Oren bevatten veel bloedvaten, dus het is theoretisch mogelijk dat de lobben een rol spelen bij de temperatuurregulatie, vergelijkbaar met hoe de enorme oren van olifanten hen helpen koel te blijven, zegt hij. Hoewel zowel hij als Le Maître opmerken dat de theorie weinig meer is dan giswerk. Aan de andere kant hebben sommige wetenschappers, zoals de zoöloog Desmond Morris, eerder het idee geopperd dat de oorschelpen zijn geëvolueerd als een erogene zone om paring te vergemakkelijken, maar er is weinig direct bewijs dat dit soort seksuele selectie onze oren heeft gevormd.

In tegenstelling tot de meeste andere delen van het oor variëren de lobben sterk van persoon tot persoon. Misschien heb je op de middelbare school geleerd dat je gekoppelde of afzonderlijke lobben erft van een enkele reeks allelen die je van je ouders hebt doorgegeven. En hoewel blijkt dat deze grove simplificatie in werkelijkheid niet waar is, zijn onze kwabben er in verschillende vormen en typen, bepaald door genetica.
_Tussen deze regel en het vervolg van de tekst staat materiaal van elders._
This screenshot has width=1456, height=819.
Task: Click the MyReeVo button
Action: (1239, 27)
Dat niveau van variabiliteit suggereert dat de lobben veel minder onder druk staan ​​om zich aan een bepaalde vorm en doel aan te passen dan zoiets als de goed geslepen botten van het middenoor, zegt Le Maître.

In plaats daarvan zouden onze kwabben eenvoudigweg het bewijs kunnen zijn dat evolutie geen perfect ontwerpproces is. ‘Niet elke eigenschap die is geëvolueerd, is adaptief’, zegt Bridget Alex, een paleoantropoloog aan de Harvard University. Er kunnen fysieke en biologische beperkingen optreden. Er is sprake van willekeur door middel van genetische drift – waarbij een bepaalde reeks eigenschappen dominant wordt in een groep.
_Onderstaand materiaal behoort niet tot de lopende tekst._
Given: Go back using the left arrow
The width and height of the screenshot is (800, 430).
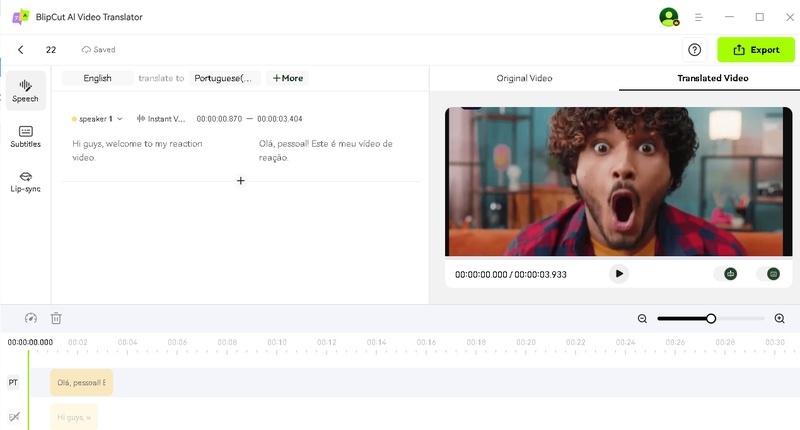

En dan zijn er nog de zogenaamde evolutionaire ‘borsten’ – een term bedacht door de beroemde paleontoloog Stephen Jay Gould, die verwijst naar de driehoekige ruimte tussen de boog en het plafond van de kathedraal. Die driehoeken zijn niet noodzakelijkerwijs een opzettelijk onderdeel van het ontwerp, maar een bijproduct van het gewenste architectonische kenmerk, de boog. Op dezelfde manier kunnen sommige delen van ons lichaam een ​​toevallig bijproduct zijn van andere, legt Alex uit. Misschien zijn de lobben gevormd als gevolg van verplaatsing van het kraakbeen elders in onze oren, waardoor onze gehoorscherpte werd gemaximaliseerd en onbedoeld wat vlees achterbleef.

Oorschelpen zijn niet de enige indicatoren van de evolutie van soms slecht en constant werk. We hebben ook rudimentaire spieren in onze oren, overgebleven van de voorouders van zoogdieren die hun oren konden draaien en richten zoals katten dat kunnen. Ondanks dat ze nog steeds deze stukjes spiermassa hebben, kunnen de meeste mensen hun oren helemaal niet bewegen (net zoals onze staartbeenderen niet langer verbonden zijn met onze staarten). Andere nutteloze mysteries bleven bestaan. “Niemand weet precies waarom de menselijke baard is geëvolueerd [either]”, zegt Alex. “Is het adaptief, een bijproduct, een ongeluk, seksuele selectie?” Je kunt je kin (of lobben) strelen terwijl je over de vraag nadenkt, maar het antwoord wordt er waarschijnlijk niet duidelijker op.

Dit verhaal maakt deel uit van de populair-wetenschappelijke Ask Us Anything-serie, waarin we uw meest ongewone en verbijsterende vragen beantwoorden, van alledaags tot buitengewoon. Heb je iets dat je altijd al wilde weten? Vraag het ons.